*** Listed entries Section Begins ***

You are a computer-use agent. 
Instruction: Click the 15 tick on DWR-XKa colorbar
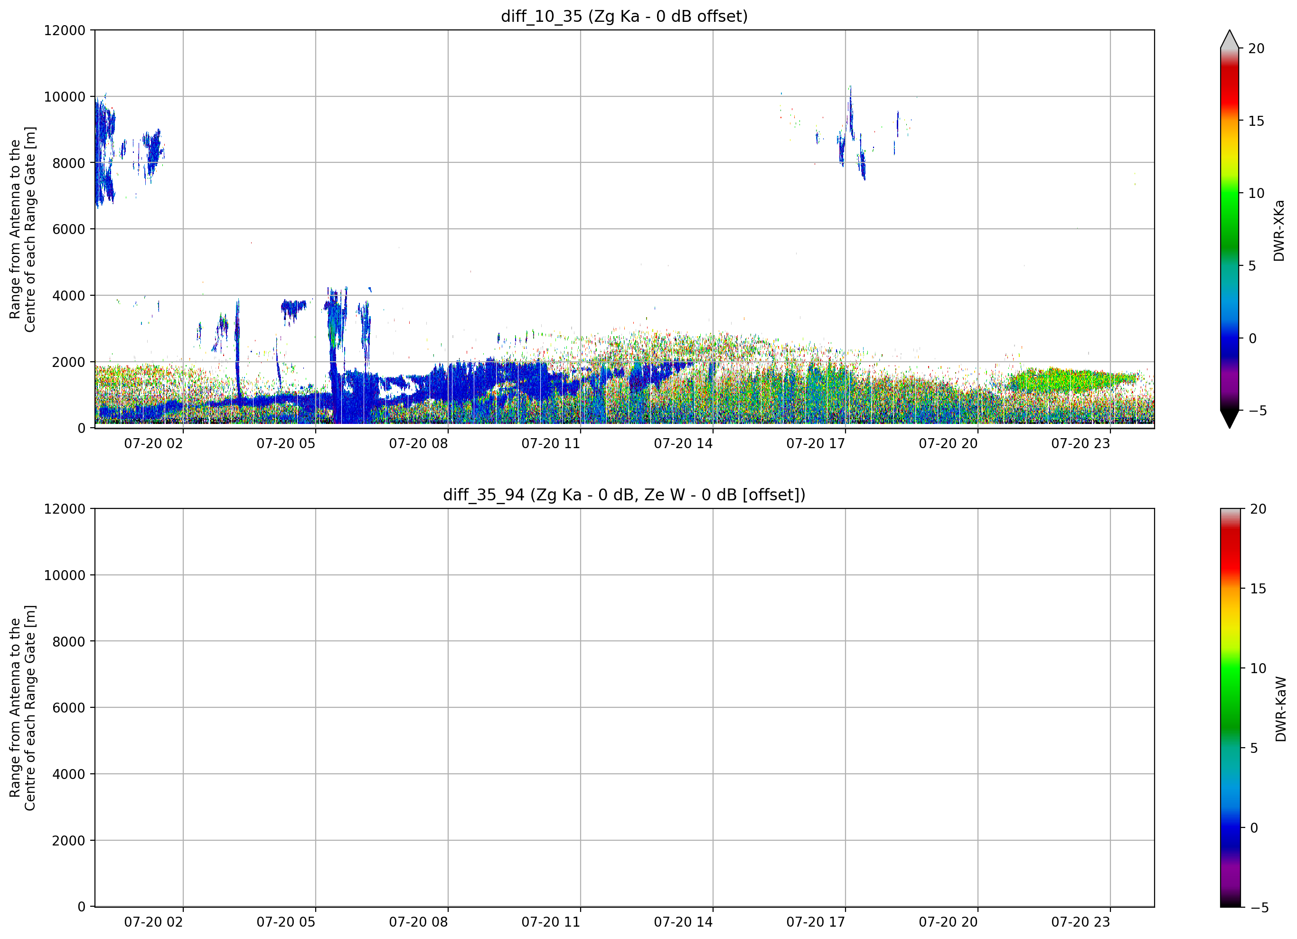click(1256, 121)
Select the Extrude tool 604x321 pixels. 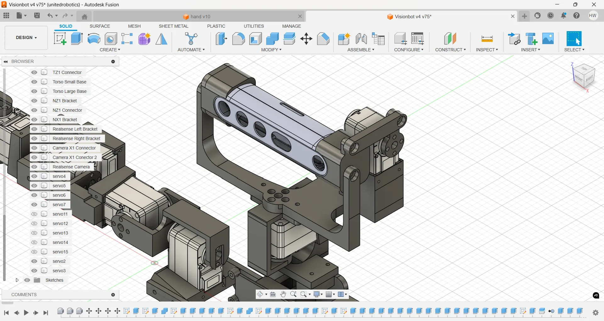tap(77, 39)
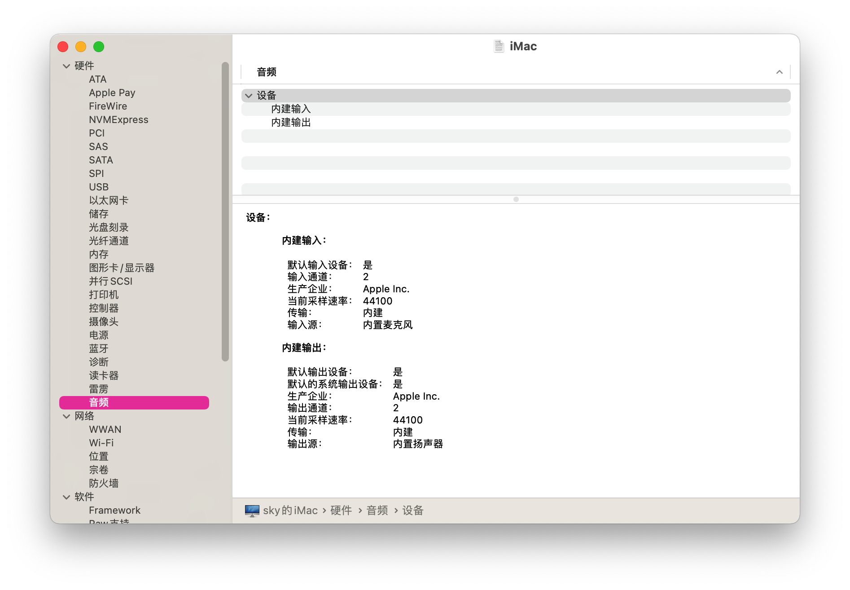Click the sidebar vertical scrollbar
The width and height of the screenshot is (850, 590).
click(x=225, y=211)
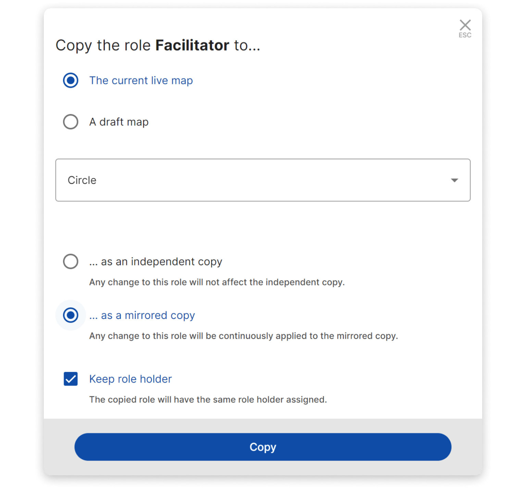526x489 pixels.
Task: Click the ESC label under the X
Action: pos(465,35)
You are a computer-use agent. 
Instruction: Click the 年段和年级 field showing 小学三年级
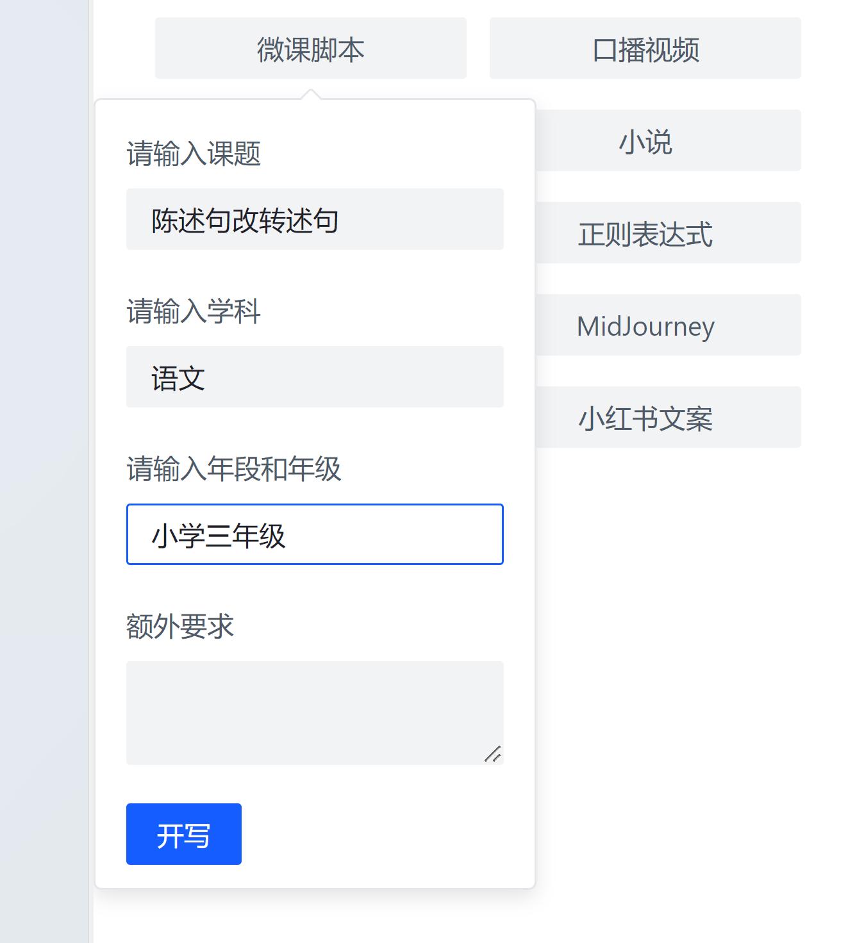coord(315,534)
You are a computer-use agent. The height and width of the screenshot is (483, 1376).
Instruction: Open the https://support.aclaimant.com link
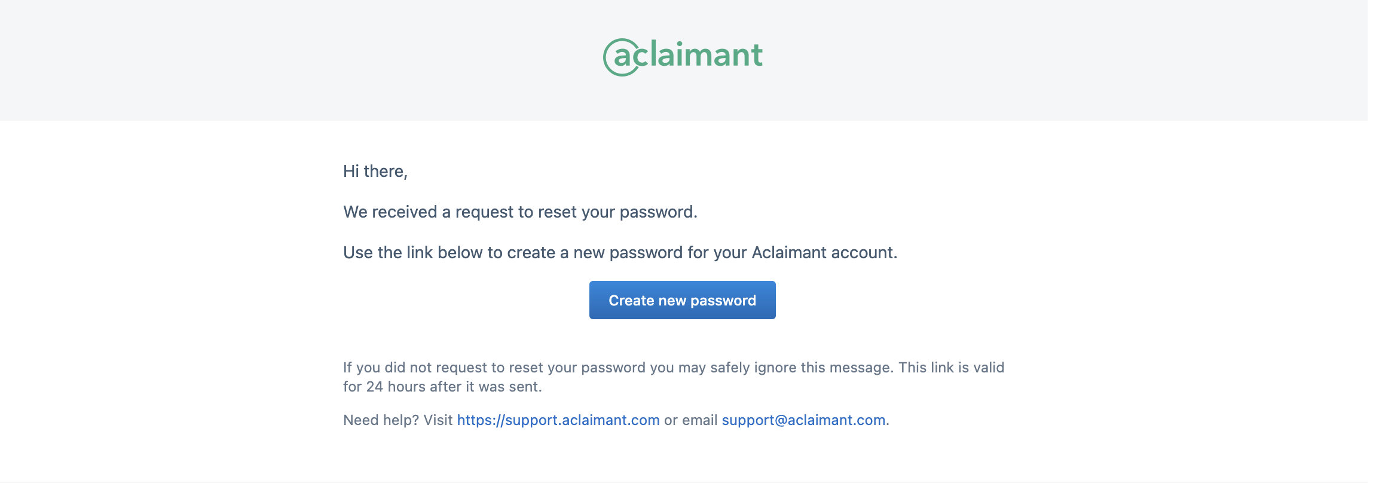tap(558, 420)
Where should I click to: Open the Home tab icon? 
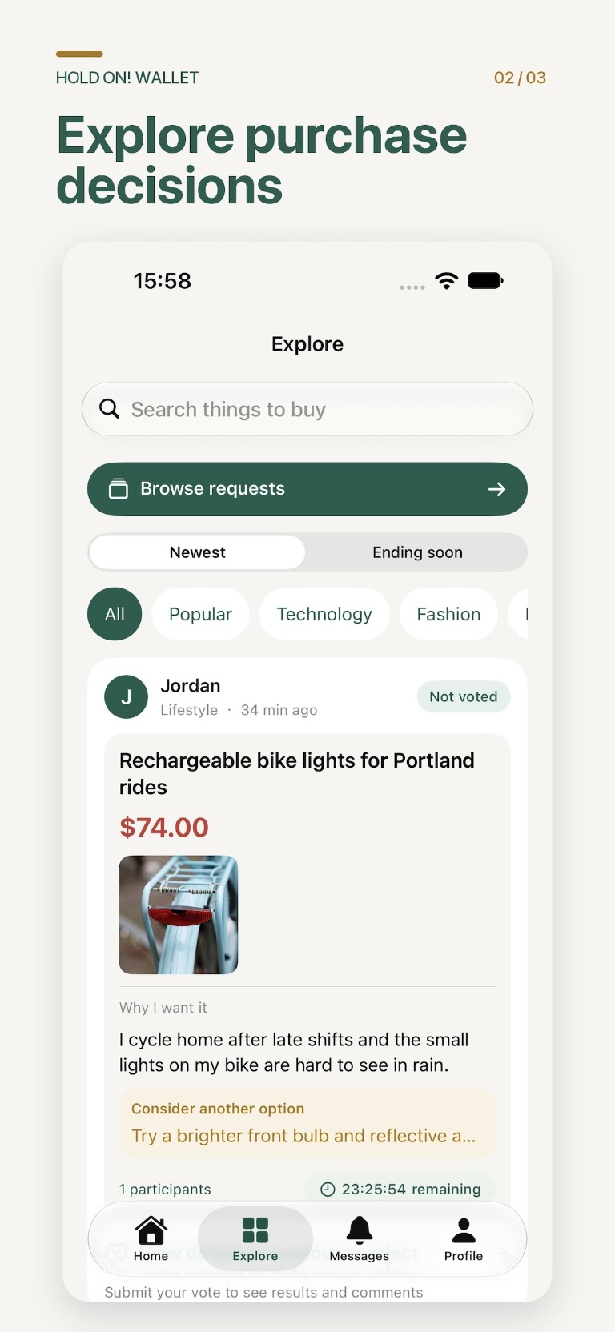[151, 1230]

*** Listed entries Section Ends ***

An exact transcription is needed, covering the line with "You are a computer-use agent. The" and every line after it to the end of the entries, but not the pictures.

Expected output:
You are a computer-use agent. The height and width of the screenshot is (483, 1376).
Instruction: Open the https://support.aclaimant.com link
tap(558, 420)
Where should I click to: Open the Home tab icon? 
[151, 1230]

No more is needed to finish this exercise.